Publicado en Fuego y Raya

NOTAS

[1] Este argumento sólo serviría para Cataluña y Vascongadas, pues regiones o zonas plenamente carlistas como Valencia o el Maestrazgo carecen de movimientos nacionalistas propios. En cuanto al paralelismo electoral sería discutible y exigiría un estudio minucioso que no entra en las expectativas de este artículo.

[2] Jordi Canal, “Marian Vayreda, entre el carlisme i el catalanisme”, en Revista de Girona,  núm. 225, Juliol. 2004, p 41.
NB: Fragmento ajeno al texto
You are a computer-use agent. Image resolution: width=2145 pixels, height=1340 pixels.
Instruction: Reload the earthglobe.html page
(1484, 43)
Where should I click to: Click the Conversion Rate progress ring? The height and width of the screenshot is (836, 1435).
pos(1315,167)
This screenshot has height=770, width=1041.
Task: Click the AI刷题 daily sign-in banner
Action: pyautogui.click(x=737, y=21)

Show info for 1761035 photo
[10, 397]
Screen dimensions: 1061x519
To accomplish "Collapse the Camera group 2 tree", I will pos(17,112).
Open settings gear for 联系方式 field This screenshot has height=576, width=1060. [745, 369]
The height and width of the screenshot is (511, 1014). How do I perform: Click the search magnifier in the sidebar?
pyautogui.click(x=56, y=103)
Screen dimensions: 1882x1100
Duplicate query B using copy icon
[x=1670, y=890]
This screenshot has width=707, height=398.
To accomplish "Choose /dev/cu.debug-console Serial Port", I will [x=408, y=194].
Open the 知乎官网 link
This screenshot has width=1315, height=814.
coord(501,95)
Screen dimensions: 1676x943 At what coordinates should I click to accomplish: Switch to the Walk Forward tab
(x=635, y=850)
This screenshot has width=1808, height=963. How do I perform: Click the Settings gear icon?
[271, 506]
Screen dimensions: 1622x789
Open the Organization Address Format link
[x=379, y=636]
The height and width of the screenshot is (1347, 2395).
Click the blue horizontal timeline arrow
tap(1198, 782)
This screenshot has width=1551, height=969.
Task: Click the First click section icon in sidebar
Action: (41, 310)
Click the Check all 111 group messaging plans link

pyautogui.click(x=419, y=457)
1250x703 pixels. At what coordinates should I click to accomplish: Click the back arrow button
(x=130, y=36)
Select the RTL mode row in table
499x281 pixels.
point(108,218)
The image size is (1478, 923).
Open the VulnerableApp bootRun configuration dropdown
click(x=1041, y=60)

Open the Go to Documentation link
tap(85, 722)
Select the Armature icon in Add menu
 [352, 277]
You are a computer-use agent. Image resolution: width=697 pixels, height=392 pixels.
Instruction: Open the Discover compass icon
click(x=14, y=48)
[3] En 1898 publicó Records de la darrera carlinada, basada en sus recuerdos autobiográficos de su participación en la tercera guerra carlista, mezclado con una fina ironía en la que se denota esa decepción por la derrota. En 1900 publicó la novela Sang nova (1900), que respira por todos lados una apología del catalanismo conservador. Aunque su mejor novela es La punyalada (1904).

 

3 comentarios en “El carlismo en el origen del catalanismo (1): un marco de discusión

  1. Casos pintorescos como el de Mauricio de Sivatte, su padre reconoció a Alfonso “XIII” y entro en la Lliga Regionalista de Cambio, el también militó en la Lliga y en organizaciones primoriveristas, hasta el advenimiento de la República que entró en el Carlismo, donde encabezó las posturas más intransigentes. El Partido “Carlista” ha reivindicado constantemente, la participación del Carlismo en Solidaritat Catalana, coalición procatalanista de la primera década del siglo.
    Estos dos casos anteriores, como algunos otros, han llevado a dar argumentos a quienes identifican Carlismo con separatismo.